━━━ Selected excerpt

SITAPHAL SHAHI TUKDA

A rich crisp and dessert prepared with toasted /fried bread drizzled with thickened milk, flavoured with custard apple ,green cardamom powder and garnished silver leaf, slivered pistachio nuts and almonds.

INGREDIENTS;

  • Bread , crust removed- 08 slices (usually cut into triangles)
  • Clarified Butter- 60 gm. / as required to fry the bread
  • Mildly sweetened warm milk / sugar syrup- 150 ml. / as required for dipping the fried bread.
  • For the Rabri:
  • Full cream milk- 05 cups
  • Sugar- ½ cup
  • Pistachio nuts, blanched, peeled and chopped-10 gm.
  • Almonds, blanched, peeled and chopped- 10 gm.
  • For the Flavouring:
  • Sitaphal / Custard Apple pulp- 01 cup
  • Green Cardamom powder- ¼ th tsp.
  • For the Garnishing:
  • Saffron, broiled- 01 gm. (Optional)
  • Silver Leaf -01 sheet
  • Raisins-15 gm.
  • Pistachio nuts, blanched, peeled and slivered-10 gm.
  • Almonds, blanched, peeled and slivered-10 gm.
  • Fresh rose petals- 08 nos.

━━━━━━

Write what comes next in the Sitaphal Shahi Tukda recipe, starting after the fresh rose petals in the garnishing list.

━━━ Supplied data

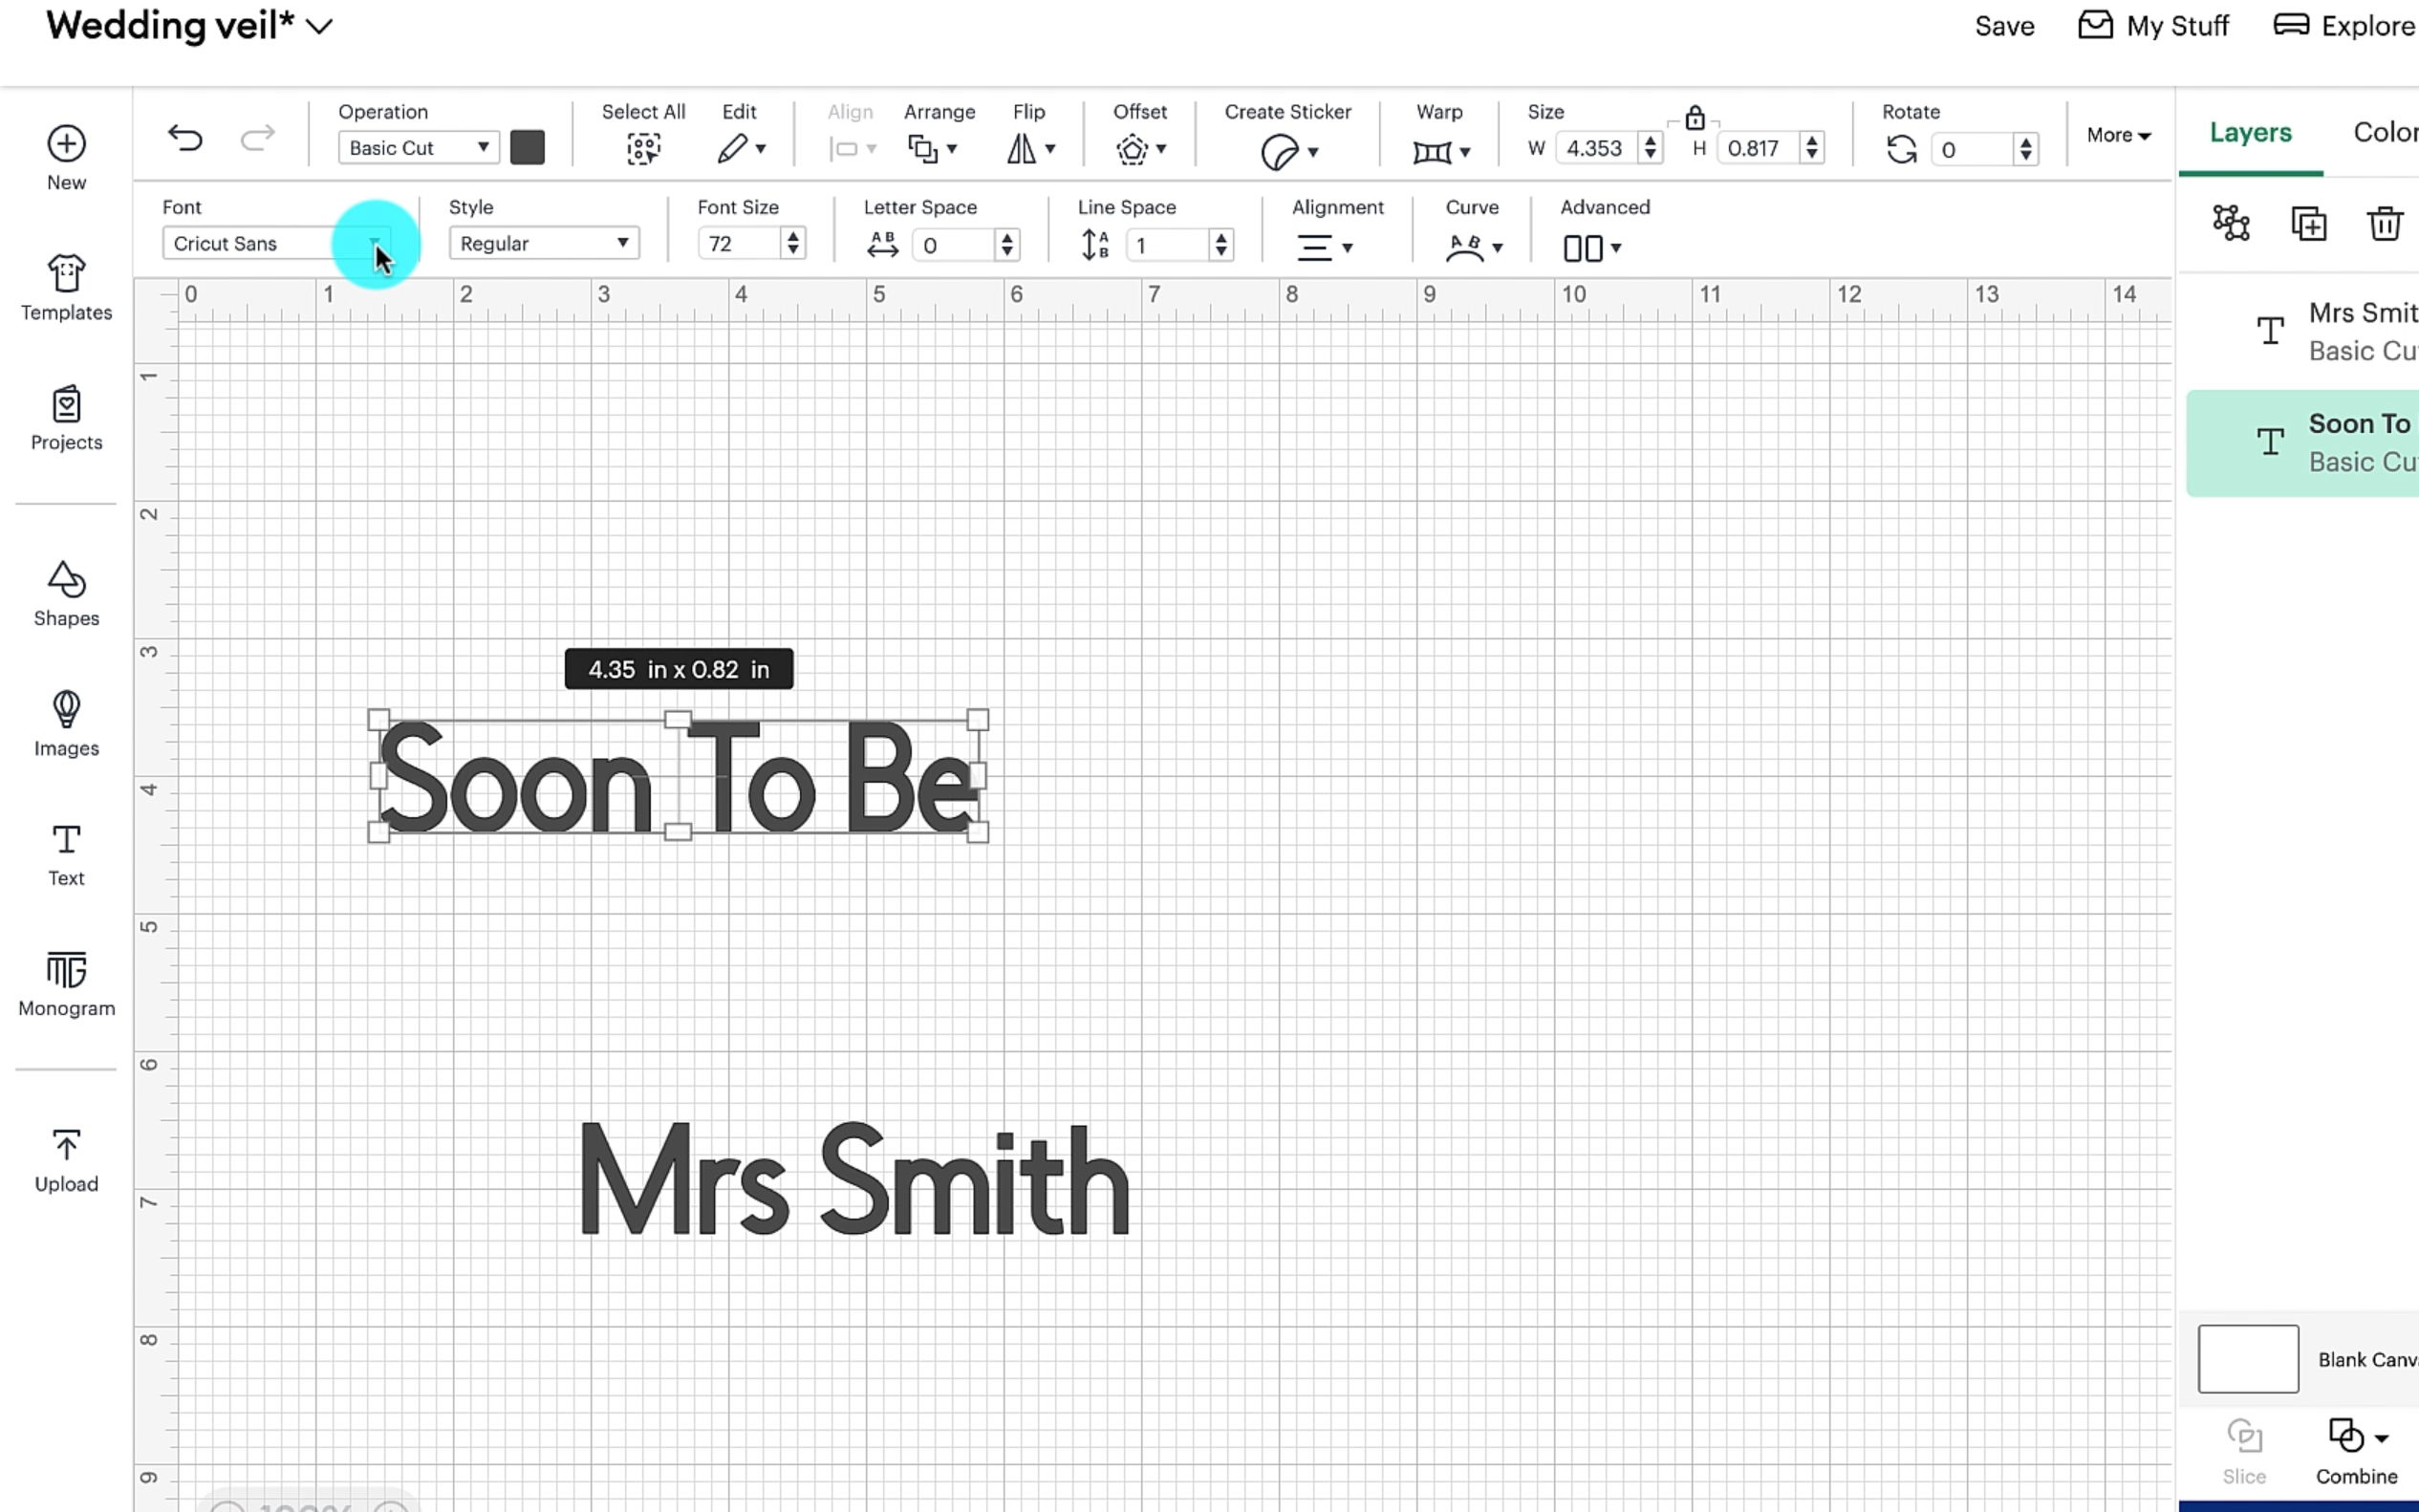Screen dimensions: 2419x1512
Task: Toggle the size aspect ratio lock
Action: click(x=1694, y=118)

━━━━━━

Response to the exercise:
INSTRUCTIONS:

  1. For the Rabri: In a heavy bottomed pan, add milk, bring to a boil. Add the sugar and cardamom powder and simmer over low flame / heat.
  2. Do not stir too often, as a layer of cream should form over it.
  3. After the layer is formed, keep pushing it away from the sides towards the centre with the help of a wooden spatula Keep stirring the milk below it gently to avoid scorching / burning. Repeat the process till 1/3 rd of the volume of milk
  4. The wider the vessel and the richer the milk, the faster it will thicken. When done, the colour changes to a beige-cream / off white, and the cream that was pushed aside, collects in layers. Add the chopped nuts. Remove from the flame.
  5. Let it cool. Add the Custard Apple Pulp, mix well. Transfer to a glass bowl. Refrigerate to chill for at least 01 hour.
  6. For the Shahi Tukda: With the help of a cookie cutter cut the bread slices into neat round shapes usually it is cut into triangles but I personally prefer cutting into a round shape.
  7. Shallow fry in clarified butter. Place on an absorbent paper to remove excess of clarified butter. For the Serving: Place the fried Bread, dip in sugar syrup / mildly sweetened warm milk for 05 -08 minutes.
  8. Place on the serving plate, pour the Rabri over the fried bread.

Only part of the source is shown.